Although the dataset includes an objectively correct ground-truth label for each video (the emotion that participants were instructed to display), human raters showed extremely low inter-rater agreement (Krippendorff’s = 0.01). This indicates that humans interpreted the same facial expressions very inconsistently, which is expected for posed, subtle, or ambiguous expressions. Despite this low agreement between raters, individual human accuracies with respect to the ground truth ranged from 52% to 65%. In comparison, the proposed cosine-similarity method achieved 68.3% accuracy, outperforming all three raters and the baseline method (40.18%). Because the ground truth is objective and independent of human perception, the low value does not invalidate the comparison. Instead, it highlights the intrinsic difficulty of interpreting facial expressions and underscores that the algorithm is more consistent and accurate than human raters on this task.
The runtime profiling on the iPhone 14 Pro showed stable resource usage across all three runs. Average overall CPU utilization ranged from 245.9% to 304.0%, while application-specific CPU usage varied between 49.6% and 99.7%. Total system memory usage remained consistent at approximately 2.0 GB, whereas the application itself required between 237 MiB and 257 MiB of memory. GPU compute durations were low, with average per-frame execution times between 525 µs and 611 µs. These results indicate that the proposed on-device pipeline operates within moderate computational and memory constraints and is feasible for real-time deployment on contemporary mobile hardware.
For comparison, processing a single 5 s video (same dataset) with OpenFace required approximately 2.5 min using CPU-only inference, which was reduced to 1.5 min with GPU acceleration. During GPU-accelerated execution, OpenFace consumed approximately 850 MiB of GPU memory, while average GPU utilization remained at around 10%. This highlights the substantially higher computational and memory demands of the deep learning baseline compared to the proposed on-device approach. Detailed data can be found in
Table 4.
Figure 4 shows the row-normalized confusion matrix comparing intended emotions (y-axis) with the predictions produced by OpenFace (x-axis). Disgust was the most reliably recognized emotion, with 59.9% of frames correctly classified. Contempt achieved a moderate recognition rate of 34.6%. In contrast, anger was most frequently misclassified as disgust (38.7%).

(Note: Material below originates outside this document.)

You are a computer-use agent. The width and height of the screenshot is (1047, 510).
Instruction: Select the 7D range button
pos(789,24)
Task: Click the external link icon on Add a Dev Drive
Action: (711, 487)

Fear and surprise were predominantly predicted as surprise (47.2% and 50.2%, respectively), indicating substantial confusion between these categories. Sadness was correctly identified in 29.9% of frames, while a considerable proportion was misclassified as contempt (26.9%).
Notably, OpenFace frequently assigned the neutral class across multiple intended emotions, with the highest proportion observed for sadness (20.3%), suggesting a tendency of the model to favor neutral predictions in ambiguous or low-intensity expressions.
3.4. Per-Emotion Accuracy
Per-emotion results are listed in
Table 5. Relative to baseline, cosine similarity improved markedly for disgust (+59.37 pp), fear (+71.88 pp), and joy (+59.40 pp), matched sadness, and was lower on anger and surprise. Compared to the average human, cosine similarity was higher on five of seven emotions (anger, disgust, fear, joy, and surprise), comparable on sadness (−0.61 pp), and lower on contempt (−6.15 pp).
The results in
Table 5 indicate that emotions characterized by strong, stereotypical facial patterns (e.g., joy, surprise) are recognized comparatively well by both human raters and the cosine-similarity classifier. In contrast, emotions with subtle or overlapping action-unit configurations, such as contempt or the distinction between fear and surprise, show reduced accuracy for both. The classifier performs particularly well when emotions are defined by consistent multi-AU activation patterns, whereas human raters appear more variable, likely reflecting reliance on subjective interpretation and contextual expectations. These findings underscore that both human and algorithmic approaches share similar confusion patterns, while the algorithm offers higher consistency across samples.
In addition, we examined the confusion matrices to identify which emotions were most frequently misclassified by the human raters and by the proposed algorithm (
Figure 5 and
Figure 6). Overall, both humans and the algorithm exhibited similar patterns of confusion, particularly in distinguishing between surprise and fear. Notably, human raters showed a substantially higher tendency to misclassify contempt as anger than the algorithm did. This suggests that certain emotions are inherently more difficult to distinguish, for both human raters and the algorithm, likely due to overlapping blend-shape representations and the resulting similarities in their facial expressions.
3.5. ROC Analysis
Receiver Operating Curve (ROC) analysis of the proposed cosine classifier demonstrated high separability across all emotions (
Figure 7). AUC values were ≥0.84 for every class, with particularly strong discrimination for joy (AUC = 0.99), surprise (0.94), fear and sadness (both 0.92), and anger/disgust (0.89 each). Contempt achieved an AUC of 0.84.
3.6. Summary of Findings
Overall, the cosine similarity method, which is simple and scale-free, gave better accuracy than human raters on these data and did much better than a basic baseline, while the baseline performed better on anger and surprise; the new method showed large gains across other emotions and remained consistently accurate, demonstrating its effectiveness for real-time, on-device emotion detection.
4. Discussion
4.1. Key Findings
This work demonstrates that a lightweight cosine-similarity classifier operating directly on ARKit blend shape vectors can deliver good real-time emotion recognition performance. Without any model training, feature learning, or hyperparameter tuning, the proposed approach achieved an overall accuracy of 68.31% and high per-class separability (AUCs ≥ 0.84, peaking at 0.99 for joy). Notably, it surpassed the average human rater (58.86%) and the best individual rater (64.75%). These findings support the central premise that a scale-invariant, computationally inexpensive metric is well-suited for real-time, on-device inference, where memory, energy, and latency budgets are constrained.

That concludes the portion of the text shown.